Justizvollzugsanstalt Zweigstelle Oberhausen

Bei diesem Gebäudekomplex handelte es sich um ein bestehende Justizvollzugsanstalt, deren Ursprung wahrscheinlich vor dem 1. Weltkrieg fertig gestellt wurde. Diverse An- und Umbauten wurden im Laufe der Jahre durchgeführt und endeten mit dem Anbau der ehemaligen Bedienstetenwohnungen in den sechziger Jahren. Das genaue Genehmigungsdatum ist nicht nachvollziehbar. Bei der Betrachtung wird –auch in Hinblick auf die Brandschauprotokolle – weitestgehend von einem genehmigten Zustand ausgegangen.

In der Vergangenheit wurden bereits einige Verbesserungen in brandschutztechnischer Hinsicht vorgenommen.

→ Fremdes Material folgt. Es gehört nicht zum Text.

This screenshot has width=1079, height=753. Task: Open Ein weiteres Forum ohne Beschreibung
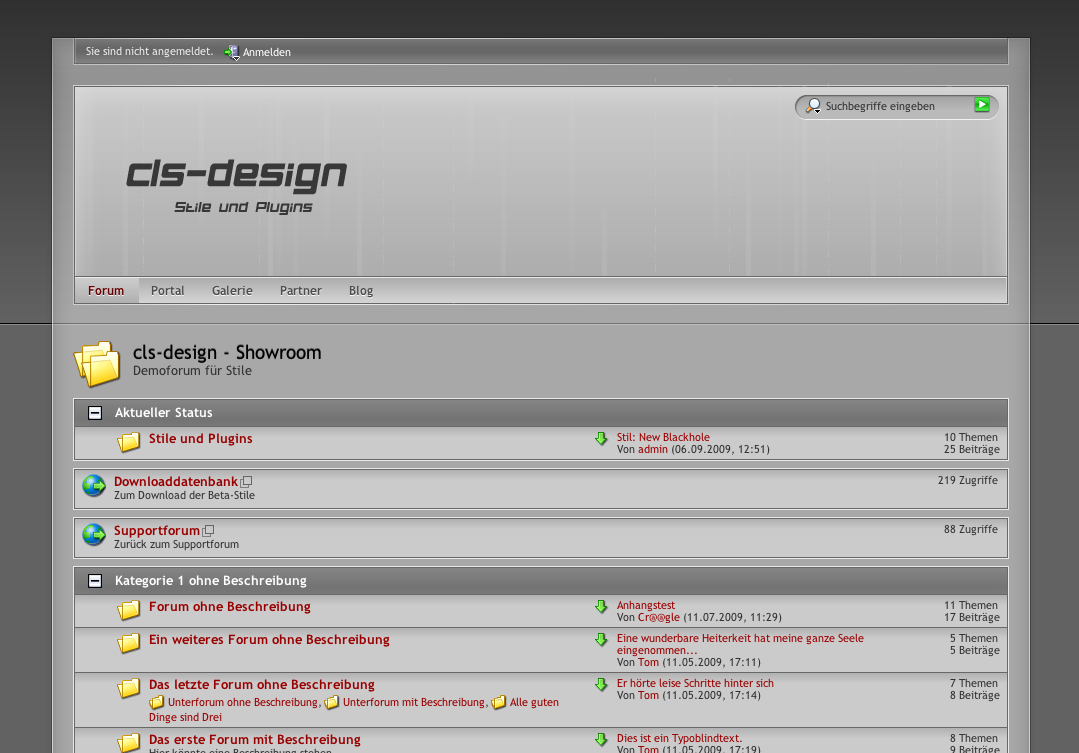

Die Maßnahmen – basierend auf Brandschauen und Brandschutzerhebung – wurden nicht abgeschlossen, Mängel bei den Brandschauen festgestellt.

Ziel dieses Konzeptes war es, das Gebäude daraufhin zu untersuchen, ob es aus brandschutztechnischer Sicht verbessert werden muss, um den Betrieb bis zur Aufgabe der Justizvollzugsanstalt im Jahre 2010 aufrechterhalten zu können. Es wurde also zunächst ein „Brandschutzkonzept mit Verfallsdatum“ erstellt.
Spätere Nutzungsänderungen machten dann die Fortschreibung des Konzeptes sowie umfangreiche Umbaumaßnahmen erforderlich.